L’impegno delle GEV si è esteso anche alla tutela della fauna e della biodiversità. Tra le principali iniziative, il progetto “Salviamo lo scoiattolo rosso” ha coinvolto 20 volontari per circa 160 ore di attività tra novembre 2024 e febbraio 2025, con monitoraggio, posizionamento di dispositivi e raccolta dati per proteggere la specie autoctona minacciata dall’invasione dello scoiattolo grigio.
Il Parco ha confermato inoltre la stabilità della colonia di rospo comune al laghetto Mirabello di Lentate: anche nel 2025 non è stato necessario installare barriere di protezione lungo la strada provinciale, segno che la popolazione ha ormai trovato percorsi sicuri per la migrazione e lo svernamento.

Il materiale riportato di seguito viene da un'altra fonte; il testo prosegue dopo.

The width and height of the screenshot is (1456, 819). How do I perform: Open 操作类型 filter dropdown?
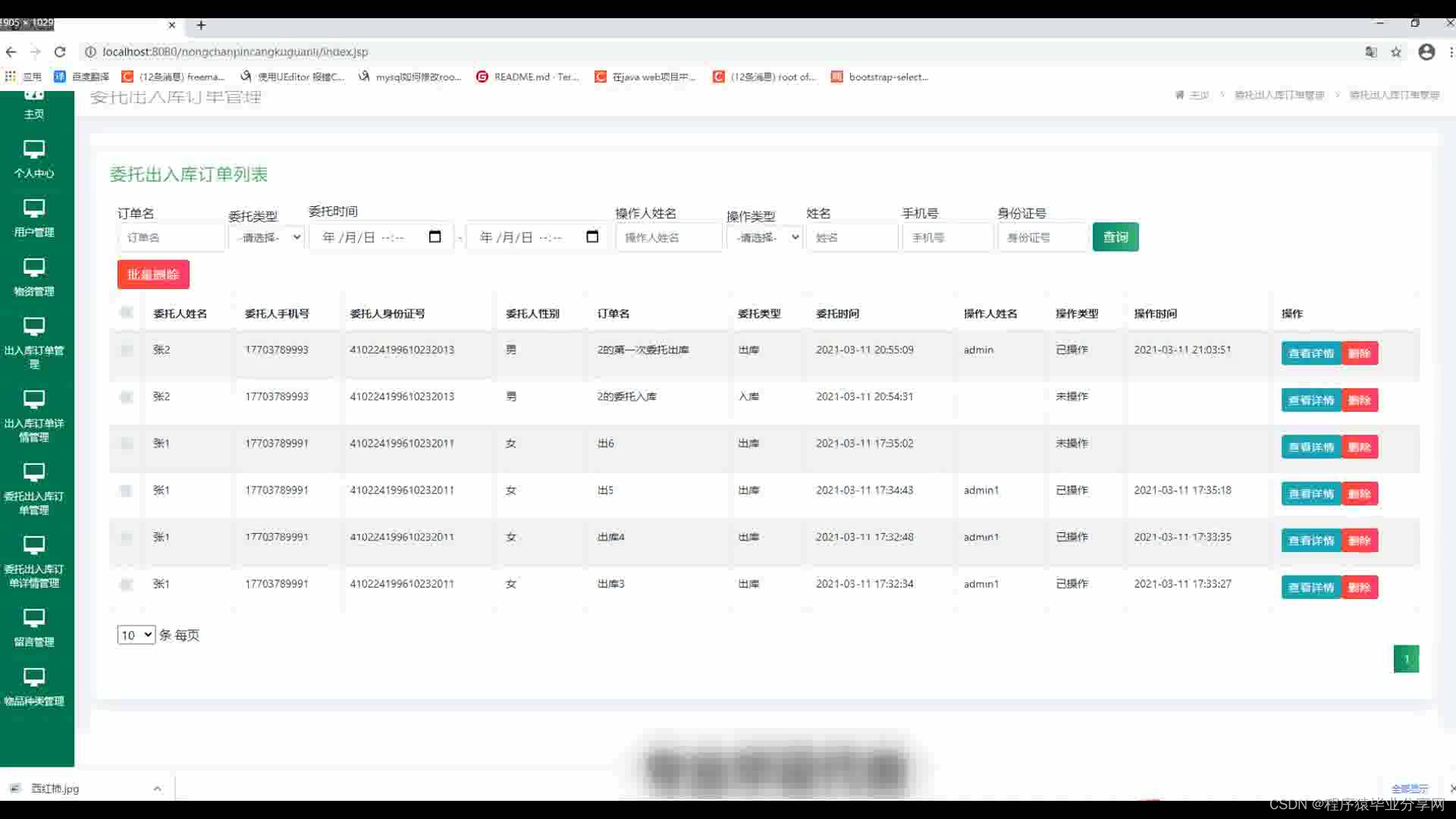(765, 237)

Tra marzo e aprile diciassette volontari hanno partecipato al censimento degli anfibi nell’ambito del Progetto Life 2020, rilevando la presenza della rana di Lataste e del tritone crestato in tredici zone umide della Brughiera Briantea. Parallelamente, dieci volontari hanno monitorato tra giugno e agosto il cervo volante, mappando aree ex-PLIS per certificare la presenza della specie, mentre dodici volontari hanno seguito i rilievi quindicinali delle farfalle diurne nell’ambito dell’European Butterfly Monitoring Scheme.
Criticità emergono invece nel monitoraggio della genziana pneumonanthe e della farfalla Maculinea alcon, con una riduzione significativa delle piante e nessuna nuova ovatura rilevata, probabilmente legata a falciature non corrette e a incendi in alcune brughiere.

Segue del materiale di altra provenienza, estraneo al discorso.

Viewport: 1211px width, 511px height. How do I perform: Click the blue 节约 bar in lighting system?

Grande attenzione è stata riservata all’educazione ambientale. Il progetto “Volontari per un giorno” ha coinvolto 30 classi, quasi 600 studenti e 14 volontari in attività in aula e sul territorio. Per le scuole superiori, due istituti e circa 300 studenti hanno partecipato a un percorso di quattro ore nel Parco, in collaborazione con l’Ecomuseo, per conoscere la storia del territorio, le sue bellezze naturalistiche e artistiche e il ruolo dei volontari.
Il Parco ha ospitato anche il BioBlitz regionale, due giornate di citizen science dedicate alla biodiversità, oltre a serate naturalistiche aperte alla cittadinanza e a visite guidate alla Polveriera, dove i volontari illustrano ambienti tipici del Parco, dalla brughiera ai querceti, dagli stagni alle siepi, raccontando anche la storia dell’area dismessa dai militari nel 1989.
Un bilancio che restituisce l’immagine di un Parco vivo, presidiato e partecipato, dove l’attività delle Guardie ecologiche volontarie rappresenta un pilastro fondamentale per la tutela dell’ambiente e la diffusione di una cultura di sostenibilità e rispetto del territorio.
Il presidente del Parco, Claudio Meroni a nome di tutto il Consiglio di gestione e il direttore generale, Attilio Fiore hanno ringraziato le Gev per il prezioso lavoro svolto per migliorare il territorio. Pensiero condiviso con il responsabile dell’Area Polizia locale, Vigilanza ecologica e Protezione Civile, Claudio Attilio Camisasca, che ha aggiunto: “Confidiamo che gli sforzi profusi dalle nostre Gev e dai nostri volontari spingano altre persone ad avvicinarsi. Mi rivolgo anche ai giovani, non esitate a prendere contatto con la nostra area Polizia locale e vigilanza ecologica per qualsiasi informazione”.